Source :
Symboles de la Science sacrée, par René Guénon, éditions Gallimard, collection
Tradition.
Nous avons déjà
parlé en diverses occasions de l’Arbre du Monde et de son symbolisme axial,
sans revenir ici sur ce que nous en avons dit alors, nous y ajouterons quelques
remarques portant sur certains points plus particuliers de ce symbolisme, et
notamment sur les cas où l’arbre apparaît comme inversé, c’est-à-dire comme
ayant les racines en haut et les branches en bas, question à laquelle Ananda K.
Coomaraswamy a consacré une étude spéciale, The Inverted Tree.
Il est facile de
comprendre que, s’il en est ainsi, c’est avant tout parce que les racines
représentent le déploiement de la manifestation ; mais à cette explication
générale, il y a lieu d’ajouter certaines considérations d’un caractère plus
complexe, reposant d’ailleurs toujours sur l’application du « sens
inverse » de l’analogie auquel cette position renversée de l’arbre se
réfère manifestement.
À cet égard, nous
avons déjà indiqué que c’est précisément sur le symbole proprement dit de
l’analogie, c’est-à-dire sur la figure des six rayons dont les extrémités sont
groupées en deux ternaires inverses l’un de l’autre, que se construit le schéma
de l’arbre à trois branches et à trois racines, schéma qui peut d’ailleurs être
envisagé dans les deux sens opposés, ce qui montre que les deux positions
correspondantes de l’arbre doivent se rapporter à deux points de vue
différents, et complémentaires, suivant qu’on le regarde en quelque sorte de
bas en haut ou de haut en bas, c’est-à-dire en somme suivant qu’on se place au
point de vue de la manifestation ou à celui du principe.
À l’appui de cette
considération, A.K. Coomaraswamy cite les deux arbres inversés décrits par
Dante comme étant proches du sommet de la « montagne » donc
immédiatement au-dessous du plan où est situé le Paradis terrestre, tandis que,
lorsque celui-ci est atteint, les arbres apparaissent redressés dans leur
position normale ; et ainsi ces arbres, qui semblent bien n’être qu’en
réalité que des aspects différents de « l’Arbre unique » sont
inversés seulement au-dessous du point où a lieu la rectification et la
régénération de l’homme. Il importe de remarquer que, quoique le Paradis
terrestre, soit encore effectivement une partie du « cosmos », sa
position est virtuellement « supra-cosmique » ; on pourrait dire
qu’il représente le « sommet de l’être contingent » (bhavâgra)

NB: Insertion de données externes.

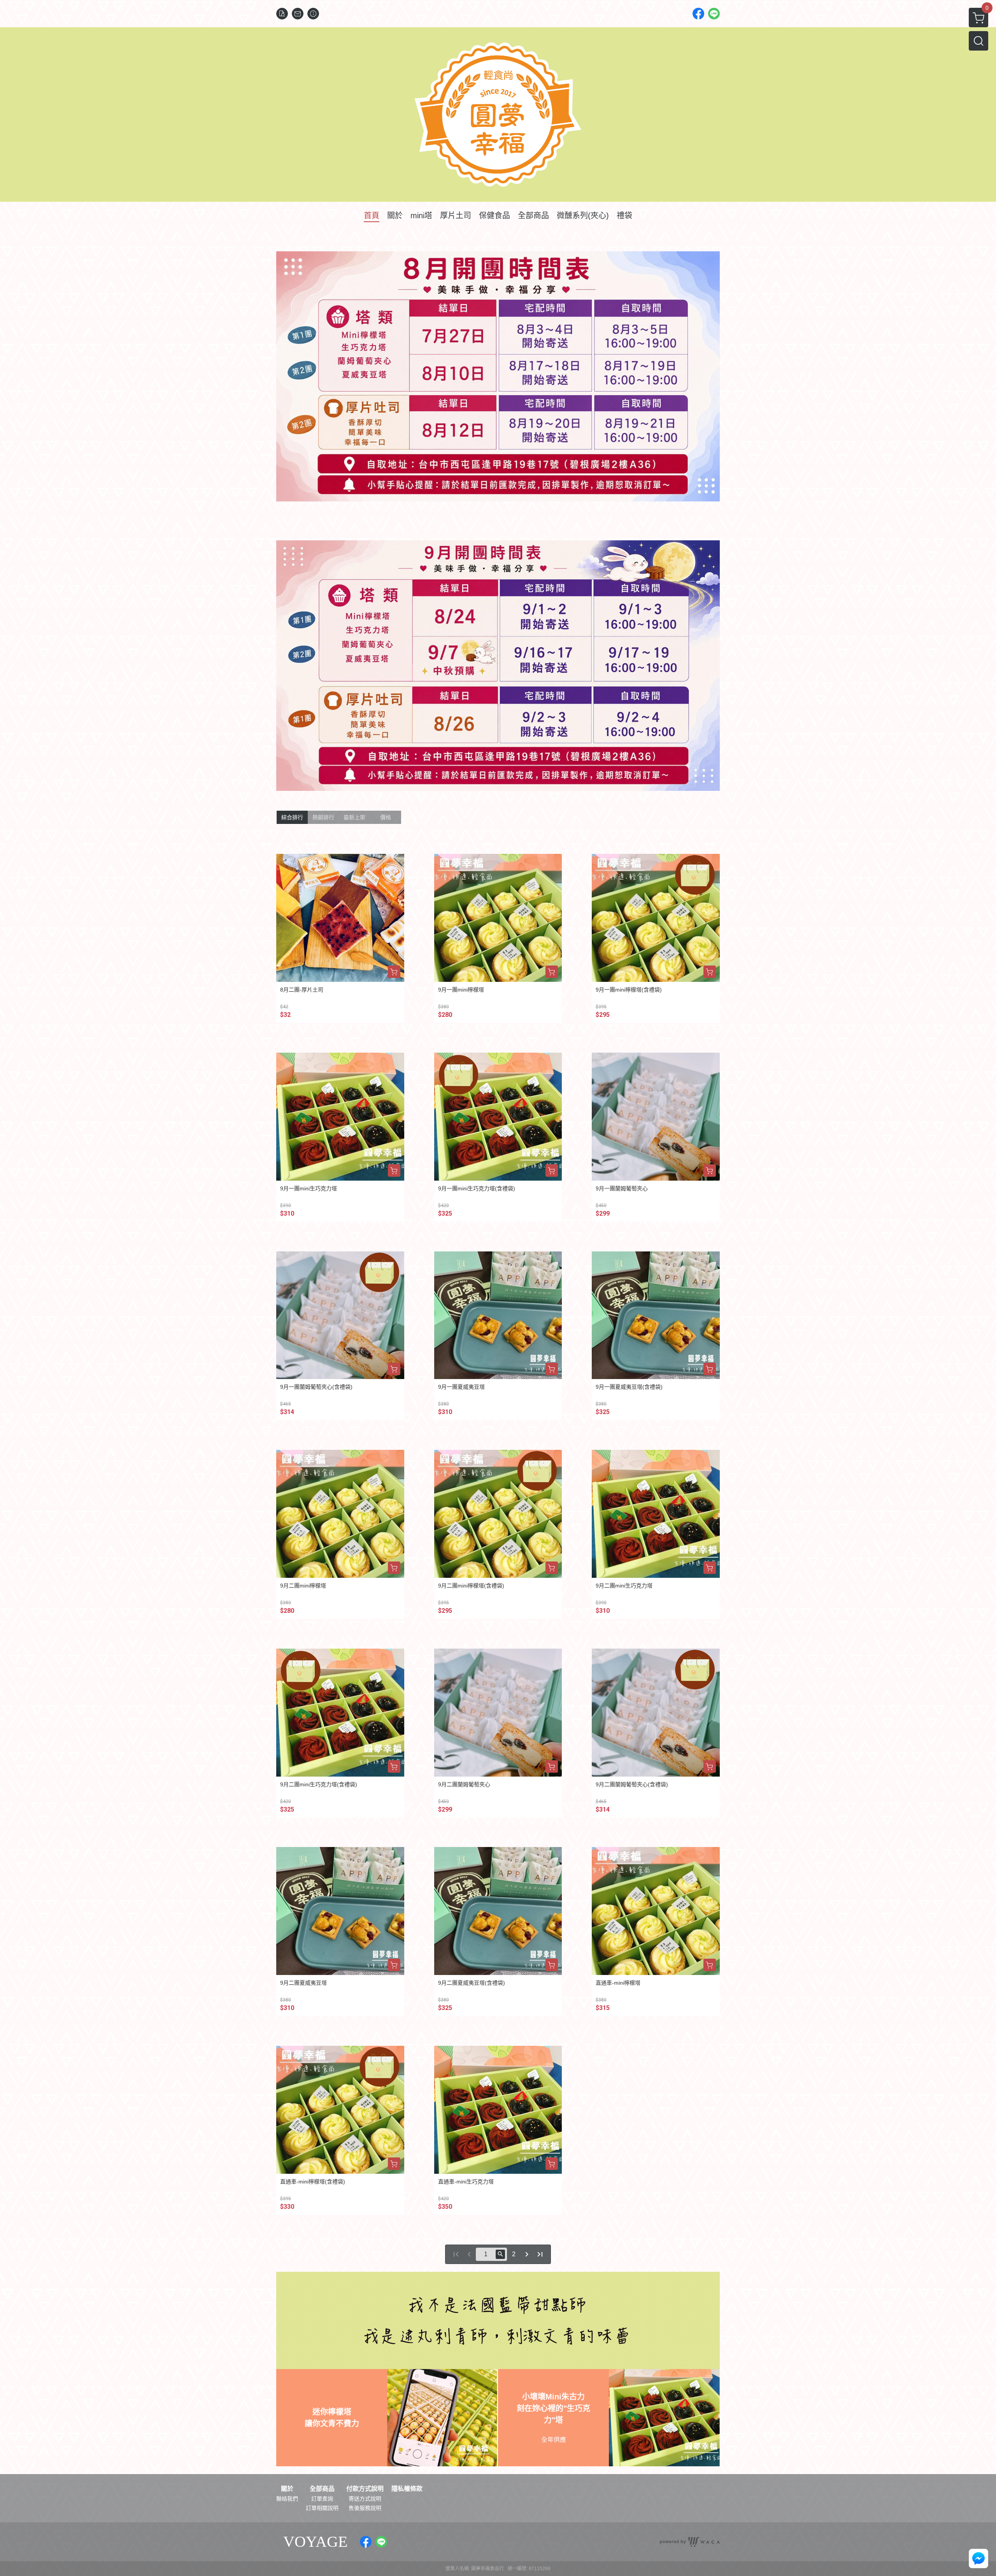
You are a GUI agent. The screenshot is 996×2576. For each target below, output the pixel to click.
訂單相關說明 (322, 2508)
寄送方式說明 (365, 2498)
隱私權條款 (407, 2489)
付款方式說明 (365, 2489)
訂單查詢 (322, 2498)
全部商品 (322, 2489)
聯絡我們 (287, 2498)
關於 (287, 2489)
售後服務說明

de sorte que son plan s’identifie avec la « surface des Eaux »,
c’est-à-dire le domaine principal ou « supra-cosmique », se reflète
en sens inverse, dans ce qui est en bas, ou est au-dessous de cette même
surface, c’est-à-dire dans le domaine cosmique ; en d’autres termes, tout
ce qui est au-dessus du « plan de réflexion » est droit et tout ce qui
est au-dessous est inversé.
Donc, si l’on
suppose que l’arbre s’élève au-dessus des Eaux, ce que nous voyons tant que
nous sommes dans le cosmos est son image inversée, avec les racines en haut et
les branches en bas ; au contraire, si nous nous plaçons nous-mêmes
au-dessus des Eaux, nous ne voyons plus cette image, qui maintenant est, pour
ainsi dire, sous nos pieds, mais bien sa source, c’est-à-dire l’arbre réel qui,
naturellement, se présente à nous dans sa position droite ; l’arbre est
toujours le même, mais c’est notre situation par rapport à lui qui a changé et
aussi, par conséquent, le point de vue auquel nous l’envisageons.
Ceci est encore
confirmé par le fait que, dans certains textes traditionnels hindous, il est
question de deux arbres, l’un « cosmique » et l’autre,
« supra-cosmique » ; comme ces deux arbres sont naturellement
superposés, l’un peut être considéré comme le reflet de l’autre, et, en même
temps, leurs troncs sont en continuité, de sorte qu’ils sont comme deux parties
d’un tronc unique, ce qui correspond à la doctrine « d’une essence et deux
natures » en Brahma. Dans la tradition avestique, on en retrouve
l’équivalent avec les deux arbres Haoma, le blanc et le jaune, l’un
céleste ou plutôt paradisiaque, puisqu’il croît au sommet de la montagne
Alborj, et l’autre, terrestre ; le second apparaît comme un
« substitut » du premier, pour l’humanité éloignée du séjour
« primordial », comme la vision indirecte de l’image est un
« substitut » de la vision directe de la réalité.
Le Zohar parle aussi de deux arbres, l’un supérieur et l’autre inférieur ; dans quelques figurations, notamment sur un sceau assyrien, on distingue clairement deux arbres superposés.